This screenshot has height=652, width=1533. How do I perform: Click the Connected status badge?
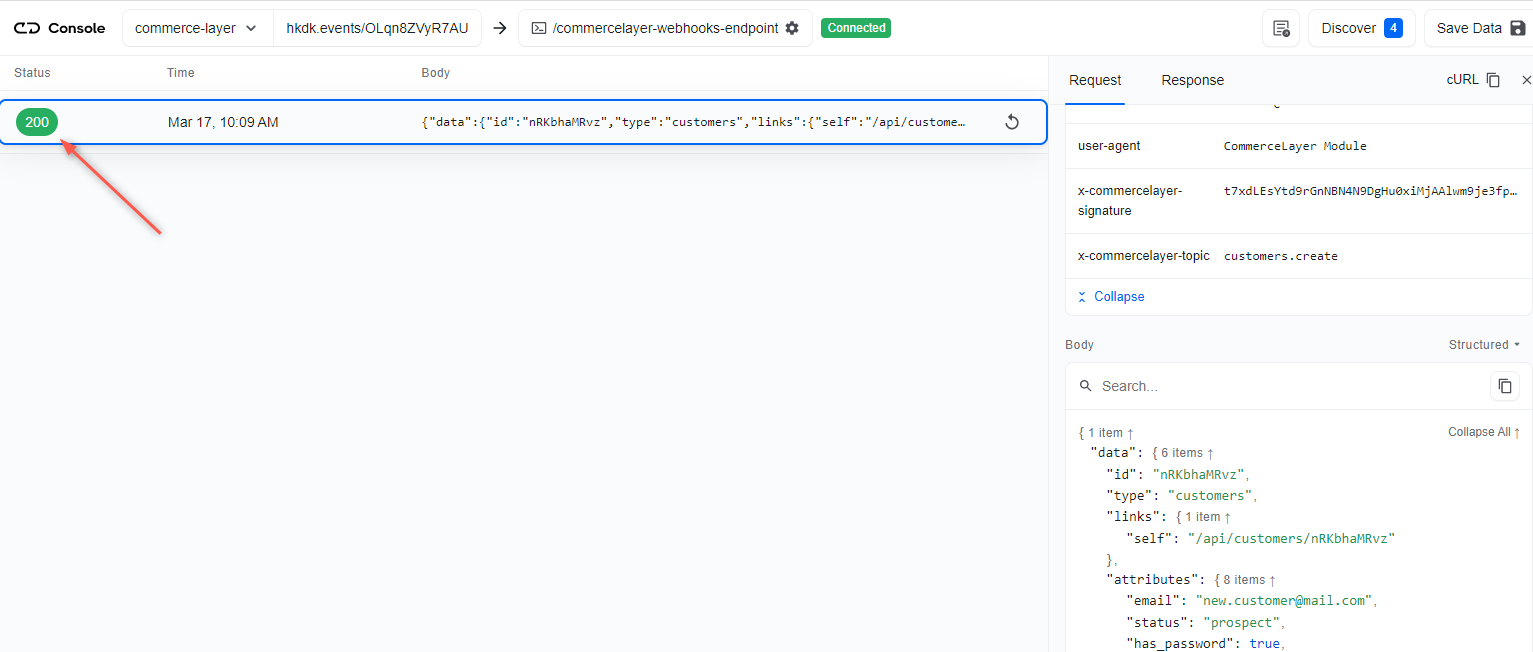pos(856,28)
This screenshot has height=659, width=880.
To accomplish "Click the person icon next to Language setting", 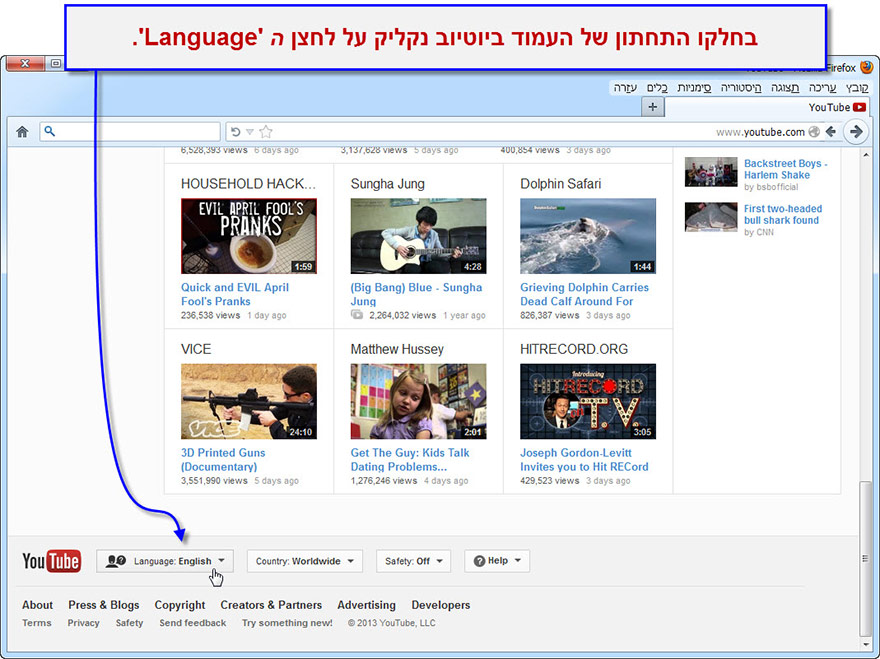I will coord(117,561).
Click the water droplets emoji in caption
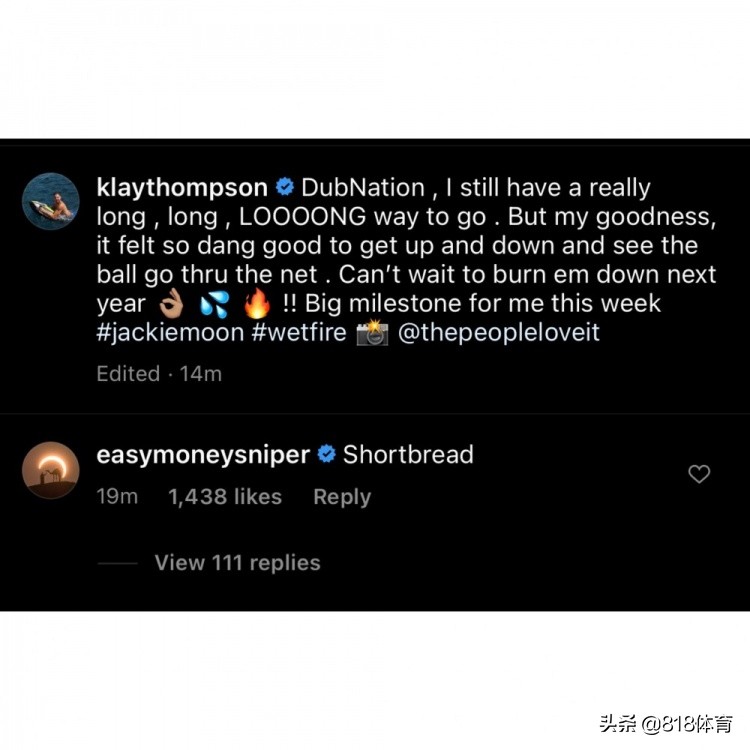 214,304
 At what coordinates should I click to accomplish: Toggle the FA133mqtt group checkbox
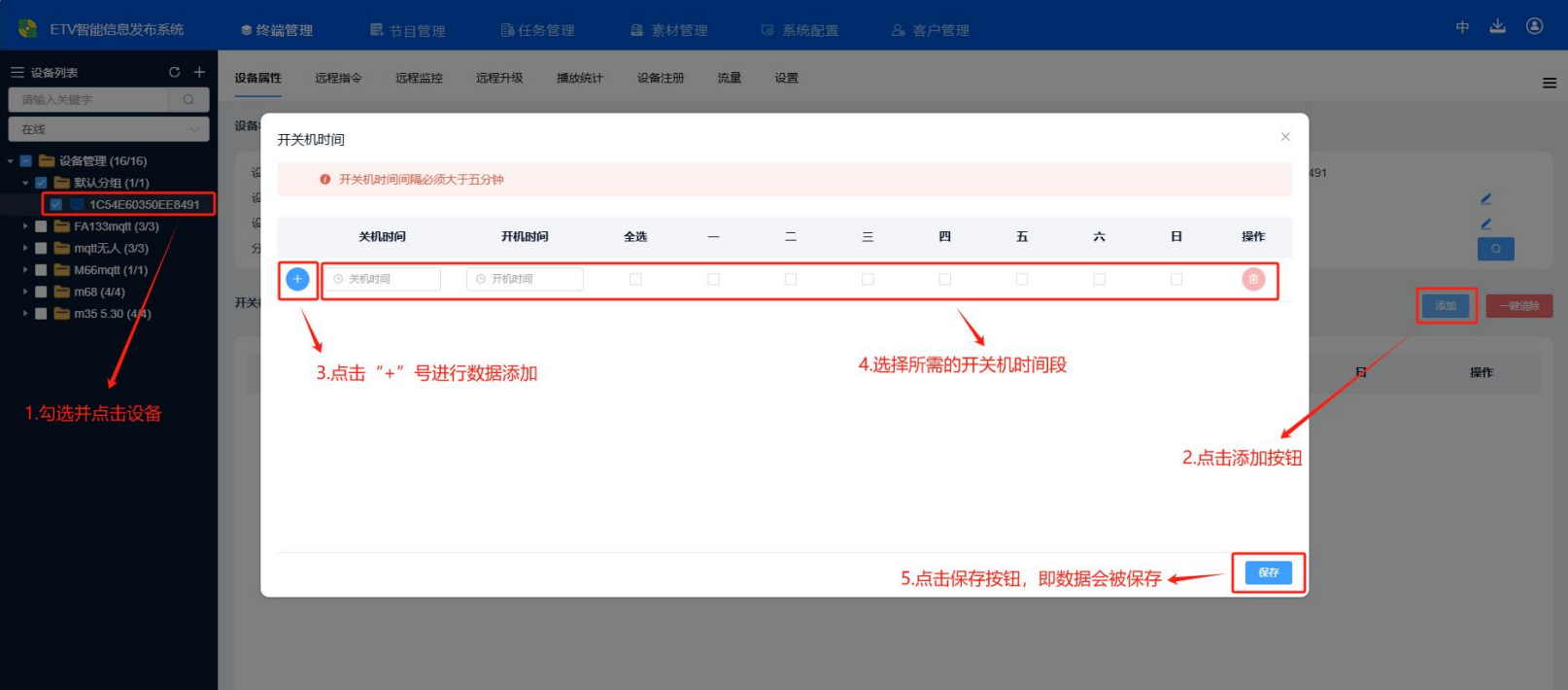coord(41,226)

+-------+

> _Exercise goal_: Everything from the line with "Click the water droplets emoji in caption" through the last line above must be repeated exactly, except the pictures.

> _Written solution_:
Click the water droplets emoji in caption
 214,304
 At what coordinates should I click to accomplish: Toggle the FA133mqtt group checkbox
coord(41,226)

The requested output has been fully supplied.